Когда монарх совершал прогулку по городу, то нередко целые улицы и бульвары оцеплялись, и только издали народ обретал высокое счастье лицезреть священную особу монарха. А тот, кто удостаивался его взгляда или милостивого обращения, постигал величайшее счастье, которое только может выпасть на долю смертного, и на всю жизнь чувствовал себя вознесенным высоко над своими согражданами.
Официальная любовница вызывала презрение разве только в сердце ее конкуренток. Раз ее красота и любовь заслужили королевское внимание, то она сама становилась «божьей милостью».
Почести, предписанные королем для официальной любовницы, оказываются ей с тем же благоговением, как и ему, — правда, только до тех пор, пока ей разрешено разделять его ложе. Как только чары другой признаны более обаятельными, звезда и счастье недавней фаворитки погружаются в ночь забвения.
Абсолютный монарх под гипнозом своего видимого всемогущества, очутившегося в его руках только благодаря противоположности интересов боровшихся общественных сил, в самом деле искренне верил, что все это так и быть должно. Он нисколько не сомневался, что в нем живет и действует само божество. Французские короли одним прикосновением руки лечат болезни и недуги, порой действительно исцеляя больных: чудо это творила вера.
Абсолютизм — грандиозная и единственная в своем роде обстановочная пьеса, и потому каждый, кто в ней участвует, обязан позировать и представительствовать.
Вот почему во всех дворцах аристократии, а также в домах бюргерства все стены покрыты зеркалами. Везде и всюду зеркало — главный предмет обихода. Люди к тому же хотели быть зрителями собственной позы, хотели иметь возможность аплодировать себе, и потому все только и делали, что со всех сторон рассматривали себя. Даже наверху, под балдахином постели, помещалось зеркало — люди мечтали заснуть в той позе, в которой хотелось быть застигнутыми любопытным оком, иметь даже в момент полного самозабвения возможность принять более стильную позу. Даже проявление духа часто не более как своего рода сооружение зеркала. Письма, которые писались друзьям — а тогда все писали письма, — не более как зеркала.

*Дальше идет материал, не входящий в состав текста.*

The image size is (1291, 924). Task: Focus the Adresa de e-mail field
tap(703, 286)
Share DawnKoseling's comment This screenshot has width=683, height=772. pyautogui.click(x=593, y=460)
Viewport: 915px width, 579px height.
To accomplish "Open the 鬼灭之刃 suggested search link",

Своего рода зеркалами были и многие тысячи мемуаров той эпохи. Они отражают историческую позу, в которой человек хочет дожить до потомства. Каждый, кто занимает положение, кто обладает умом, хочет создать особую позу и обессмертить ее. Вот почему эпоха абсолютизма была вместе с тем классическим веком литературы мемуаров, и богатства этой последней и поныне еще не изучены.
С обстановочной пьесой, с позой не вяжется интимность, так как стать предметом лицезрения — высшее желание всех. Интимность поэтому исключена из жизни, и все поведение становится единым официальным актом — вся жизнь от рождения и до смерти и даже в ее священнейшие моменты. Ибо и в сфере чувств царят поза и представительство. Каждый живет, таким образом, в миниатюре жизнью абсолютного государя. Дама совершает свой интимнейший туалет в присутствии друзей и посетителей не потому, что ей некогда и она поэтому на этот раз вынуждена игнорировать стыдливость, а потому, что она имеет внимательных зрителей и может принять самые деликатные позы. Кокетливая проститутка высоко поднимает на улице юбки и приводит в порядок подвязку не из страха ее потерять, а в уверенности, что она на минуту будет стоять в центре внимания. И эпоха выработала сотни разнообразных поводов и вариаций поз.

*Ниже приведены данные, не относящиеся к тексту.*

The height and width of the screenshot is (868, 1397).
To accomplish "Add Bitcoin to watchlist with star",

Мода века — тоже единственное в своем роде грандиозное средство позировать, принять в глазах публики совершенно индивидуальную позу; даже самые смелые приемы не пугают никого. И то же самое применимо ко всему моральному поведению. Мужчина способен на геройство, только когда на него смотрят. Говорят лишь тогда, когда можно рассчитывать быть услышанным, и именно для того, чтобы быть услышанным.
Где нет интимности, нет и тайны. И в самом деле, нет больше тайн ни в своей, ни в чужой жизни. Все трубят во все трубы о своих горестях и радостях. Нет больше ни интимных страданий, ни интимного счастья. Всякий был свидетелем чужой жизни, а до известной степени и участником в ней. Каждый спешит покаяться в своих грехах. Сокровеннейшие тайны сообщаются другу или подруге. Горе женщине, после смерти которой узнают, что у нее был тайный любовник, о существовании которого никто не догадывался.
Так как вся личная жизнь становится публичным актом, то характерная черта всего — поверхностность. Люди влияют друг на друга только внешностью и совершенно этим довольствуются. Все жаждут немедленного успеха, и ему приносится в жертву все. Никто не смотрит вглубь, чтобы иметь возможность угнаться за всем и все использовать. Отсюда неизбежное следствие — все обман и ложь. Непосредственность и искренность неудобны, так как их нельзя по желанию месить, как тесто, и придавать им разные формы.